Tester, chairman of the Senate Committee on Veterans Affairs, said the push includes an effort to provide greater access to health care for veterans exposed to airborne toxic materials, including burn pits. The second phase would establish a new and transparent process allowing the VA to determine future presumptive conditions.
Phase three includes delivering benefits to toxic-exposure veterans, Tester said.
“Right now, one-third of the 3.5 million post-911 combat veterans are unable to access VA care,” Tester said. “Many of these men and women were exposed to burn pits, and that’s a serious problem. Some of them may assume they would never need VA care but are now battling late and emerging health care challenges, often a byproduct of toxic exposure.”
Moran, who now serves as the VA committee’s ranking member, said he and Tester together have tackled challenges within the VA system over the years, including mental health and suicide prevention. They’ve now teamed up to push the first piece of their legislation forward related to toxic exposure.
Moran said the Health Care for Burn Pit Veterans Act goes before the committee on Wednesday.
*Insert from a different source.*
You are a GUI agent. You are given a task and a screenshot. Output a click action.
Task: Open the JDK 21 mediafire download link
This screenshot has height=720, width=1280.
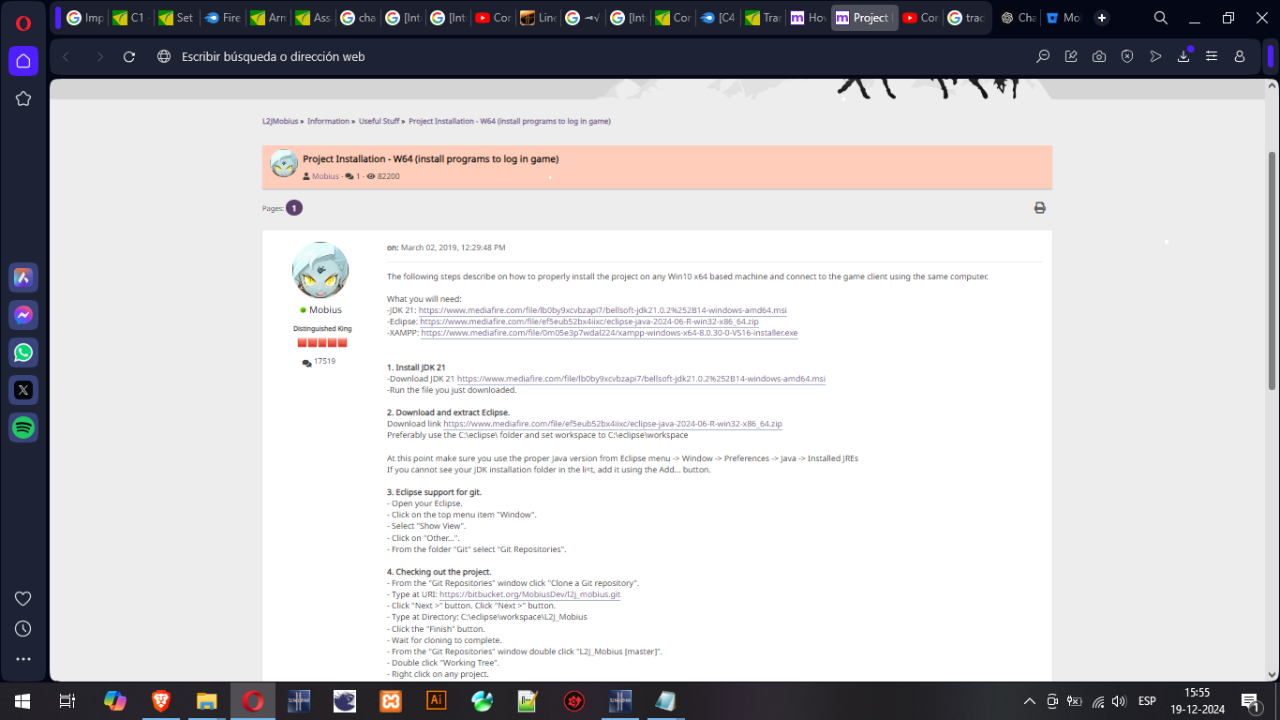[641, 379]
“Our expectation is that it will pass because every Republican member and every Democrat member of the committee is a co-sponsor of this legislation,” Moran said. “This is the first step on a continuum in trying to make certain those who experienced toxic exposure and as a result are suffering in their health will receive medical benefits.”
Moran added that the VA is working to address presumptions for benefits and is testing when certain presumptions on exposure and its impacts will come into play in determining a veteran’s health care needs.
“The VA doesn’t have the authority to do what this legislation authorizes in regard to medical benefits,” Moran said. “The VA does have the authority to add presumptions, and they’re in the process of moving forward in that regard.”